More Lewton classics
Deborah MacGillivray | US & UK | 10/11/2005
(5 out of 5 stars)

"I am a fool for spooky B&W horror films and I consider the Val Lewton series of more sinister than horror horror films utter perfection. I don't think any producer put his mark on films as solidly as Lewton did. Whether with the great Jacques Tourneur or with sharp Robert Wise, all Lewton productions had a distinct feel that had to come from the Producer in this instance rather than the various directors. His had a "feel" for Black and White film, rivalled by only the master Mara Bava. They understood dark was sinister and used shadows in a crisp contrast that struck an atmosphere that is unparallelled today.
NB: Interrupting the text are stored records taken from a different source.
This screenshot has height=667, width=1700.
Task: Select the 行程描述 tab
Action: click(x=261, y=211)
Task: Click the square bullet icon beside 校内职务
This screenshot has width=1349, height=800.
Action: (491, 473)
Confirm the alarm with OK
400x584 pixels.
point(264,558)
You get two Lewton Classic for in in this package. "Bedlam" and "Isle of the Dead", both starring the great Karloff.

In "Bedlam" the setting is St. Mary's of Bethlehem Asylum in 1761 London. Another of Karloff's sharp, on target, understated performances as the overseer who fawns on high-society benefactors while ruling the mentally disturbed inmates with an iron fist. Chilling.

In "Isle of the Dead" you have Karloff as a General trapped in on an island that is surrounded by the plague. They hope the winds will keep the infestation away, but all they can do is wait. One of the women begins to weaken, slowly wasting away, and Karloff becomes convinced her young companion is a vampire.

Super story telling. Timeless Classics.

Subtitles for the films in Spanish, English and French. Commetary by Film Historian Tom Weaver on Bedlam."